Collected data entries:
§
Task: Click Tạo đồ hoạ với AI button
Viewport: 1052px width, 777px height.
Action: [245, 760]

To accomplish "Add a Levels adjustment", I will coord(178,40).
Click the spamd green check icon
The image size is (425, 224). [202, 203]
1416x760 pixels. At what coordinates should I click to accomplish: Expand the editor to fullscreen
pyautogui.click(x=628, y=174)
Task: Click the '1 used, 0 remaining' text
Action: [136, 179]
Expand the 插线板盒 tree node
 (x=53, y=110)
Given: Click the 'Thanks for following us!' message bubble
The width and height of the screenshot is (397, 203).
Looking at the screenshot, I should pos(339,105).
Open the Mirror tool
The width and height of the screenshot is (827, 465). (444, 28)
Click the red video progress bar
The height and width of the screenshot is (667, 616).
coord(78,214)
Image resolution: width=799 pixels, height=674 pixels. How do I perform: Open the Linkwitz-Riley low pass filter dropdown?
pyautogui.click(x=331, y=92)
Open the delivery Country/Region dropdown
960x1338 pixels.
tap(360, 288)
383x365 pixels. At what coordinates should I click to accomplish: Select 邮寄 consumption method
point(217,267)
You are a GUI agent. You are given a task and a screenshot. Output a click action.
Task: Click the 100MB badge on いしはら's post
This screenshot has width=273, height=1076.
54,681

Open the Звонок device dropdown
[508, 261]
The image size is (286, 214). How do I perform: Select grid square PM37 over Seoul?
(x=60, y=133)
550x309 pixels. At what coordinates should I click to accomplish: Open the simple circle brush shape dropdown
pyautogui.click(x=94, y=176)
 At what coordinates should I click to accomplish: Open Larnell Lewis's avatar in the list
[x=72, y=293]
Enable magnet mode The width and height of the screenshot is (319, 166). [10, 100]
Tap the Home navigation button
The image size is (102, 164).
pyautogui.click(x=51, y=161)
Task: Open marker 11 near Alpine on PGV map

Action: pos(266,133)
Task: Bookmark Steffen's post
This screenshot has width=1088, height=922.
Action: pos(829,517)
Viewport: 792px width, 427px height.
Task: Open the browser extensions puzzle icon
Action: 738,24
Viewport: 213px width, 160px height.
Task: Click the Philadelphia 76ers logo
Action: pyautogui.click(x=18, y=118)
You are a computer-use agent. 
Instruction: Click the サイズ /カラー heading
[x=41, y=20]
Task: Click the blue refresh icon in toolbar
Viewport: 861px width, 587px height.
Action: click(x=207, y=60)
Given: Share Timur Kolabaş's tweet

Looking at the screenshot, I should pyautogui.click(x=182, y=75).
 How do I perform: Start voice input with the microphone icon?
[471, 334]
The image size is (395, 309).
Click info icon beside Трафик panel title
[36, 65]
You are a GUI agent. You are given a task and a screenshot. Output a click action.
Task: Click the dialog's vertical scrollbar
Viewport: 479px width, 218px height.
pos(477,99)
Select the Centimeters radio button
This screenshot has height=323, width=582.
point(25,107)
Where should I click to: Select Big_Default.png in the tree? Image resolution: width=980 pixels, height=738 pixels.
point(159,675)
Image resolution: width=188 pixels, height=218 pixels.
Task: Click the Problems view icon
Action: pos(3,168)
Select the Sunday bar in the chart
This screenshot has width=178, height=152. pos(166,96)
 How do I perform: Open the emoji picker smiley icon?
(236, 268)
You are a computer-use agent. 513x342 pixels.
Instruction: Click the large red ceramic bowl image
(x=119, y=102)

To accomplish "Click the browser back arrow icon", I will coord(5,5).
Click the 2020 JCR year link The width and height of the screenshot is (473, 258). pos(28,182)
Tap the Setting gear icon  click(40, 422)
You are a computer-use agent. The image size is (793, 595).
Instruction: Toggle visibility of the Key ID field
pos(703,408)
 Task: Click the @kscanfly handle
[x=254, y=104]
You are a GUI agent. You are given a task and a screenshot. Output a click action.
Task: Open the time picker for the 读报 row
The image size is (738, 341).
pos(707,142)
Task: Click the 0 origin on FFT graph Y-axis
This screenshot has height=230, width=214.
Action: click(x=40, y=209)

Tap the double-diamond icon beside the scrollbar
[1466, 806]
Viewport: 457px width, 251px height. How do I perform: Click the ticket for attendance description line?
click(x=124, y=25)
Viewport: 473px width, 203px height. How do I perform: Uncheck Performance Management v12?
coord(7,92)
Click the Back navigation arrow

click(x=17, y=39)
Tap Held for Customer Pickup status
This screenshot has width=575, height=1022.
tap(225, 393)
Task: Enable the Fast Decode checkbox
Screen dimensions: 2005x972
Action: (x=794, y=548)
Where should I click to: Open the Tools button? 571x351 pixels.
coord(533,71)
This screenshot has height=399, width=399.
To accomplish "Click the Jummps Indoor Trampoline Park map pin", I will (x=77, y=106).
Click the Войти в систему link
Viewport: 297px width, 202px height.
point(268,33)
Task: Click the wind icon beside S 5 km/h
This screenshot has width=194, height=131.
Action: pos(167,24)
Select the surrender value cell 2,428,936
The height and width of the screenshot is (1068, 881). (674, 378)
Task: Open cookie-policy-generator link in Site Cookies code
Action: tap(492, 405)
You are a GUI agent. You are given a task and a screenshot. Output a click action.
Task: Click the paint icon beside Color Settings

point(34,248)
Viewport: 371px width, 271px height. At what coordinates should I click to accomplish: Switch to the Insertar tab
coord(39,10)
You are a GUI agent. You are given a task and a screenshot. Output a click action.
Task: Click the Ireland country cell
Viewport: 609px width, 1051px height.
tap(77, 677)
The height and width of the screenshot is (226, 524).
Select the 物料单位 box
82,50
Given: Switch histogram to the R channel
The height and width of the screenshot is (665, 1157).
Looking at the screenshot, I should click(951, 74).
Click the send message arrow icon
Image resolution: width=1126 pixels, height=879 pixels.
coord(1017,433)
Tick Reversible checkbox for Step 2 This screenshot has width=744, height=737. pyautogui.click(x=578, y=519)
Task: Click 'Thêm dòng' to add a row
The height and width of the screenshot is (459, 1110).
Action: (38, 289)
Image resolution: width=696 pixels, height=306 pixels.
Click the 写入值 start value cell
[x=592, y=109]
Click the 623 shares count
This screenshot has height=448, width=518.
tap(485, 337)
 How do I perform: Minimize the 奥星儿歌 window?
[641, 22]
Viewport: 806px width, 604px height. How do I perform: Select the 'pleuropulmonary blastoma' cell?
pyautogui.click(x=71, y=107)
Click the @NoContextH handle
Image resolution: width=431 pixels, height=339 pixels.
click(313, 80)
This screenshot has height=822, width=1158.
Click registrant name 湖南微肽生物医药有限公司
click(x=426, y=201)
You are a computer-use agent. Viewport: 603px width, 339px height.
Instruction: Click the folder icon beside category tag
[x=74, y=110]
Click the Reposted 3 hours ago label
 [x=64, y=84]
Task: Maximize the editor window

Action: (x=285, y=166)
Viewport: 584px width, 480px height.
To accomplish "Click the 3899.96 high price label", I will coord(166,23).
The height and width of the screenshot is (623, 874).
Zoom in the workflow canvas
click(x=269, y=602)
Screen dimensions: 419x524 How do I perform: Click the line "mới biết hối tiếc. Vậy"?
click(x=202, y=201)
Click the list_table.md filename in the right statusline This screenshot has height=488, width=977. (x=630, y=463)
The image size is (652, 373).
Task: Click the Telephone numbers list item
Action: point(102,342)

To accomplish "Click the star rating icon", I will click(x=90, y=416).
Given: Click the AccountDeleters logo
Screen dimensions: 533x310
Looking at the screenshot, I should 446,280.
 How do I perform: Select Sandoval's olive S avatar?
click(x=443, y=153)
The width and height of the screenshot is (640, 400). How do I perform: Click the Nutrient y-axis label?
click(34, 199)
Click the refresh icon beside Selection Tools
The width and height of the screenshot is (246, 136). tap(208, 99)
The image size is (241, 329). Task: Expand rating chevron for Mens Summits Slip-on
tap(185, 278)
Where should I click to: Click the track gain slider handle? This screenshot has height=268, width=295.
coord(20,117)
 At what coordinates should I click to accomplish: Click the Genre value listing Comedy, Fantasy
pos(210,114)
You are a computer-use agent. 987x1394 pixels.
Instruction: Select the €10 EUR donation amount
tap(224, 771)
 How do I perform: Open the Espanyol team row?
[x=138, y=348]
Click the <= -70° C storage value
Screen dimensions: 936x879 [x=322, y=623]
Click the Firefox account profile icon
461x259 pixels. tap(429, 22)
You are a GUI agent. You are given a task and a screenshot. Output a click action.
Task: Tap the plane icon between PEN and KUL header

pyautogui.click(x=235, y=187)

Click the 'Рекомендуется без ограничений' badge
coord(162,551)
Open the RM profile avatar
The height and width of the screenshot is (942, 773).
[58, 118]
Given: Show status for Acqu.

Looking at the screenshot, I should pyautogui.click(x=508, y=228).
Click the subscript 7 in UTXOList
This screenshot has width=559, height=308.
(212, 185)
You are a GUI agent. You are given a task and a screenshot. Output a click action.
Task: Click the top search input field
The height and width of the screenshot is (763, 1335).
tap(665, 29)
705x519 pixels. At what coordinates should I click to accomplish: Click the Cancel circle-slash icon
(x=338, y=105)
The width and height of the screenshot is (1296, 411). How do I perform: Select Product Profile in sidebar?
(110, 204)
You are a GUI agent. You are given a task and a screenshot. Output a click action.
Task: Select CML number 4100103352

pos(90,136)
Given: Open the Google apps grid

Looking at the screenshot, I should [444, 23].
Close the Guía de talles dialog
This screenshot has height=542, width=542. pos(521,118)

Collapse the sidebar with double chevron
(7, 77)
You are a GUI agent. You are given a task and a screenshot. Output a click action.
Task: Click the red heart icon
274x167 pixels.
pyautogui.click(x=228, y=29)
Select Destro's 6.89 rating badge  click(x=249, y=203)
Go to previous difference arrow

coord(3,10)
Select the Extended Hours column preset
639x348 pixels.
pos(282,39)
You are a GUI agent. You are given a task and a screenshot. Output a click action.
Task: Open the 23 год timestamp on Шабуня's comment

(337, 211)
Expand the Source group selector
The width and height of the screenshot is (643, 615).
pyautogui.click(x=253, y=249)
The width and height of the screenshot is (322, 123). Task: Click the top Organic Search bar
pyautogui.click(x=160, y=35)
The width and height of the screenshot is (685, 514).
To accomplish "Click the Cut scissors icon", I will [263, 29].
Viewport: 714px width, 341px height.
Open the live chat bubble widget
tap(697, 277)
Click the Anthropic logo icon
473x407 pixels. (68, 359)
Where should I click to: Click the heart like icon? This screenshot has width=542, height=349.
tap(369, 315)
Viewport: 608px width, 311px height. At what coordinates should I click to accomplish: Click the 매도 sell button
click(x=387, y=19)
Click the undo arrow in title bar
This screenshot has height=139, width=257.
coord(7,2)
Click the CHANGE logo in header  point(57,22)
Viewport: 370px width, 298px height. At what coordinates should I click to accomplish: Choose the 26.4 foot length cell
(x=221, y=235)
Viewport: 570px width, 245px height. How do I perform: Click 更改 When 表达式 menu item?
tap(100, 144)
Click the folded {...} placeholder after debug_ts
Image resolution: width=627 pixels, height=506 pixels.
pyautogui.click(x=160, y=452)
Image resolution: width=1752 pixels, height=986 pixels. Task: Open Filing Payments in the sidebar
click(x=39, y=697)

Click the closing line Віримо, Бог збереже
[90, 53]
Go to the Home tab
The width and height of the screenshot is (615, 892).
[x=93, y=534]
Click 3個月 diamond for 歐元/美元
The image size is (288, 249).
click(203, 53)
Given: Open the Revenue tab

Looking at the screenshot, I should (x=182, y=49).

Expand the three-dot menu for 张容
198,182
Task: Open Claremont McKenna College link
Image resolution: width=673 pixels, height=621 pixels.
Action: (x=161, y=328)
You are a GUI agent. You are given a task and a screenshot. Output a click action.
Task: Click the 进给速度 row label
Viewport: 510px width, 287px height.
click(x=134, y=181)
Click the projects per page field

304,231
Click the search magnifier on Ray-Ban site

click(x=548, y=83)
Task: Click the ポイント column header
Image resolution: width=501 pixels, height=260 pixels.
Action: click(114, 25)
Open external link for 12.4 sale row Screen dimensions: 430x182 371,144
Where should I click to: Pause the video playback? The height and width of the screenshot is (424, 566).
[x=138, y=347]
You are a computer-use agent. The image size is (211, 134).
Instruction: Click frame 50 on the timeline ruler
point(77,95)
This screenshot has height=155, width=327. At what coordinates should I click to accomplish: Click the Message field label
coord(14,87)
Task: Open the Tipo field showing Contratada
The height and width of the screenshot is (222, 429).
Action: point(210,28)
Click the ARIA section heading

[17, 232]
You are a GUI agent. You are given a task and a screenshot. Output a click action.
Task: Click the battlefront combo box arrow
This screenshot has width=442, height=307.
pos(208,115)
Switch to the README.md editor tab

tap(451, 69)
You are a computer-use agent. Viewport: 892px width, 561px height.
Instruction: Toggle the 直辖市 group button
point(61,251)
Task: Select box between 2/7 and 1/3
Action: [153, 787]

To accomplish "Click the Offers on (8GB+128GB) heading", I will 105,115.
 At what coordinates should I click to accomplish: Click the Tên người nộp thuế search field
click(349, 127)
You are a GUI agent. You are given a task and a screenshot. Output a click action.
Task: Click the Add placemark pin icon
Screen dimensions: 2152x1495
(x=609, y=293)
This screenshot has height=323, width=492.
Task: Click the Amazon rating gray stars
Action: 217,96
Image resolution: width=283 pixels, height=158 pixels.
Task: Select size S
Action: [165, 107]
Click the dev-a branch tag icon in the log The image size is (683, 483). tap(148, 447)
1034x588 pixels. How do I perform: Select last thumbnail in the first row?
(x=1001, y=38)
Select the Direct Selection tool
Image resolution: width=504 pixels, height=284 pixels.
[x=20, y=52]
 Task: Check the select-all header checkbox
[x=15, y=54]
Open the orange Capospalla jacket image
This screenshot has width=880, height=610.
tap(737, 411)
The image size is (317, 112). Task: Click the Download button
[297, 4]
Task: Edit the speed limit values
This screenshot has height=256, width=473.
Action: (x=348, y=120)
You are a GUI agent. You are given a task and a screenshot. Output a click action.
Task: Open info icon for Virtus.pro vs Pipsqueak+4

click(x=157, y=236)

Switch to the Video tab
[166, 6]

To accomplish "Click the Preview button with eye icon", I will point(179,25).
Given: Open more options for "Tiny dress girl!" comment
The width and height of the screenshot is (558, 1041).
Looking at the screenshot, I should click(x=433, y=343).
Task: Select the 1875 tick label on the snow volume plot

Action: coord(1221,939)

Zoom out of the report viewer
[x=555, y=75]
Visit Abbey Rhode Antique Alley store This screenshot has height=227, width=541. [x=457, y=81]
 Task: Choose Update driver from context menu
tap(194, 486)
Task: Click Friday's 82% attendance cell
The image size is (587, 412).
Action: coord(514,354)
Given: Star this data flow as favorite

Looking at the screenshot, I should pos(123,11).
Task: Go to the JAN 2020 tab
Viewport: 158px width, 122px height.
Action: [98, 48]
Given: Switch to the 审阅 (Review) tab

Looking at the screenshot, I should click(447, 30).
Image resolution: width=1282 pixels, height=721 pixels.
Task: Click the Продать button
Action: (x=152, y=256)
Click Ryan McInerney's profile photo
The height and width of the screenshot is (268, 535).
§
Task: Repeat, exactly as they stand, the line that contains "The image size is (587, 412)." and all the lines after it in the data above.

Expected output:
The image size is (587, 412).
Action: coord(514,354)
Given: Star this data flow as favorite

Looking at the screenshot, I should pos(123,11).
Task: Go to the JAN 2020 tab
Viewport: 158px width, 122px height.
Action: [98, 48]
Given: Switch to the 审阅 (Review) tab

Looking at the screenshot, I should click(447, 30).
Image resolution: width=1282 pixels, height=721 pixels.
Task: Click the Продать button
Action: (x=152, y=256)
Click Ryan McInerney's profile photo
The height and width of the screenshot is (268, 535).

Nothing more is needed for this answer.